To: Edwin S. Fujinaka who wrote (5260)6/8/2000 4:56:00 PM
From: ms.smartest.person  Respond to of 6018
 
[my apologies, if already posted] - Reuter's take on the NCB VC plan

Doubts on Softbank plan for NCB as start-up lender

By Kunio Inoue

TOKYO, June 7 (Reuters) - Japanese Internet investor Softbank Corp <9984.T> plans to use Nippon Credit Bank (NCB) as a lender to start-up ventures, but analysts doubt whether the bank would be up to the task.

Analysts say financing start-ups is basically the job of a venture capital company or an investment bank and a commercial bank can play only a marginal role at best.

A consortium led by Softbank reached a basic agreement with the government on Tuesday over terms for buying NCB, a failed, nationalised commercial bank, and plans to shift it toward Internet banking as well as toward lending to start-ups.

"The question arises as to whether NCB has the expertise to measure risks involved in lending to start-ups," said Soichiro Fukuda, analyst at IBJ Securities. "It's a long way for the bank to be up to the task."

UBS Warburg downgraded its investment rating on shares in Softbank to "hold" from "buy".

"Softbank's strength had been in its lack of ties with the Old Economy," said UBS Warburg analyst Kota Nakako in the report. "Nippon Credit Bank had large loans to Old Economy firms and its restructuring will not be an easy task," the report said.

"It is still unclear whether Softbank's management has the ability to operate a bank, and whether it can successfully change a regular banking business into an Internet banking operation."

NCB, which collapsed under the weight of bad loans made in an asset-price bubble a decade ago, is a conventional "old Japan" bank that specialises in real estate-related lending. It was placed under state control in December 1998.

Japanese commercial banks, whose main business is making corporate loans against real estate collateral, have been reluctant to lend to young start-ups because those firms usually have insufficient collateral to risk against loans.

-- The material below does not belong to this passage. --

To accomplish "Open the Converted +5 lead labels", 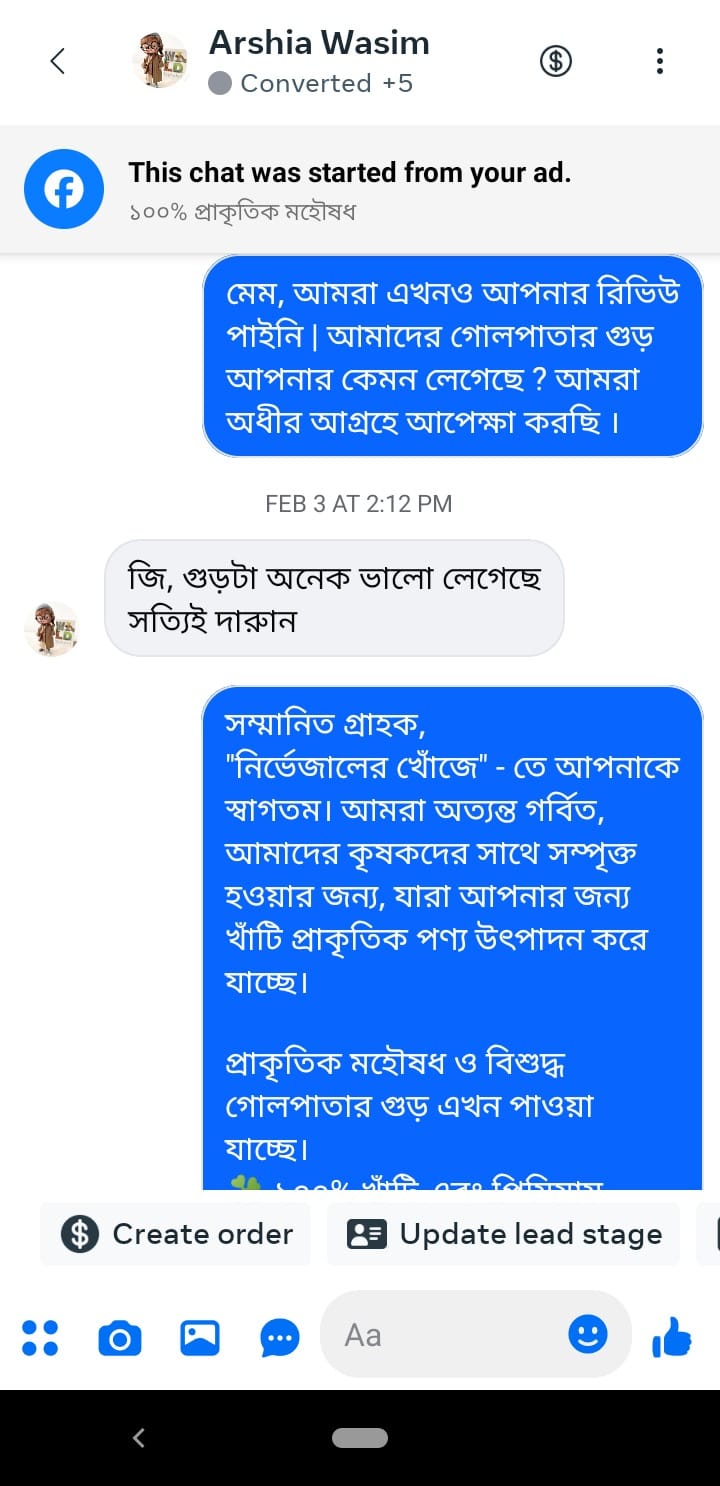I will pos(311,83).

Softbank President Masayoshi Son said that new NCB will consider corporate growth prospects and cash flows when making loans, rather than relying purely on collateral.

"The share of lending to start-up firms will initially be around five percent of the total, but will then rise to 10-15 percent," Son told reporters on Tuesday.

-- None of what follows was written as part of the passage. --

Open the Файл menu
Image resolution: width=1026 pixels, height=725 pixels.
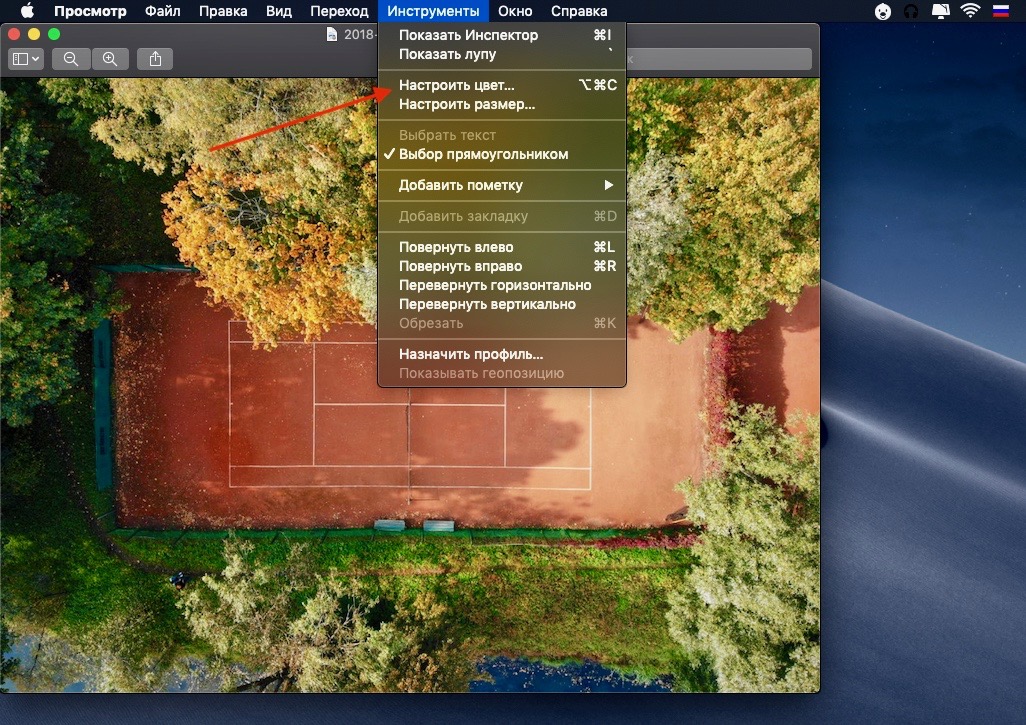(x=162, y=11)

Analysts are not very convinced, however.

"For a commercial bank, lending without collateral is a risky business. NCB would need to seek an expertise from outside by forming alliances with foreign financial firms," said an analyst at a foreign brokerage house.

Son said the Softbank consortium, which includes leasing firm Orix Corp <8591.T> and non-life insurer Tokio Marine & Fire Insurance Co Ltd <8751.T>, is now in talks with two to three foreign banks for their possible capital participation.

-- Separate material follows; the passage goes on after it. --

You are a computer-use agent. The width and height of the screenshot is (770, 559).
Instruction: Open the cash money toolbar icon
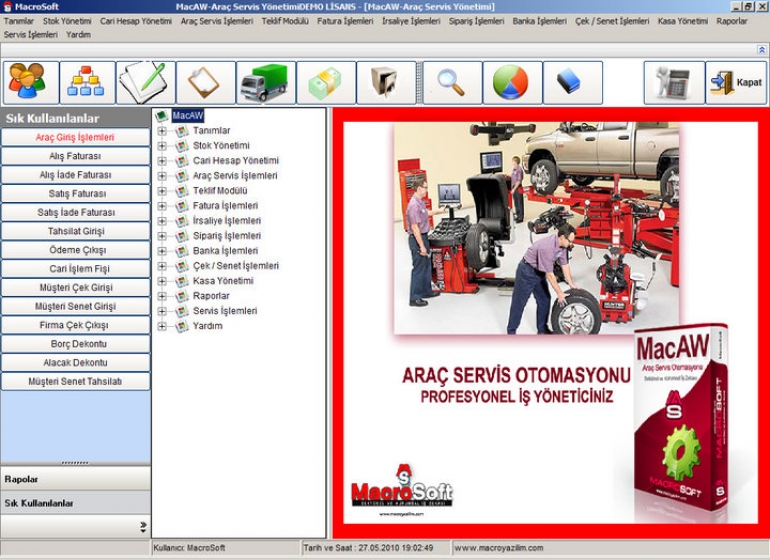pos(326,82)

He gave no names, but Japanese media said the foreign firms were Lehman Brothers Holdings Inc <LEH.N>, Chase Manhattan Corp <CMB.N> and UBS AG <UBSZn.S>.

BANK FOR GROUP FIRMS?

Analysts say they are also concerned that NCB might turn out to be the main banking source for Softbank's group companies.

Softbank, known for its aggressive investments in some 400 Web-related companies worldwide, has stakes in such firms as Yahoo Japan Corp <4689.Q>, a joint venture with U.S. Internet portal Yahoo! <YHOO.O>, and E*Trade Japan, an online brokerage joint venture with U.S.-based E*Trade Group Inc <EGRP.O>.

"If NCB makes loans to a company which Softbank has a stake, Softbank will end up having double risks -- direct equity investment risk and indirect loan risk," said Kota Nakako, analyst at UBS Warburg. "This raises the problem of transparency for investors."

Japanese government officials said the problem can be avoided if Softbank follows rules to be introduced shortly to ensure banks' management independence from their parent companies.

Softbank shares ended down 2.4 percent at 20,300 yen on Wednesday as investors showed uneasiness over the firm's planned acquisition of NCB.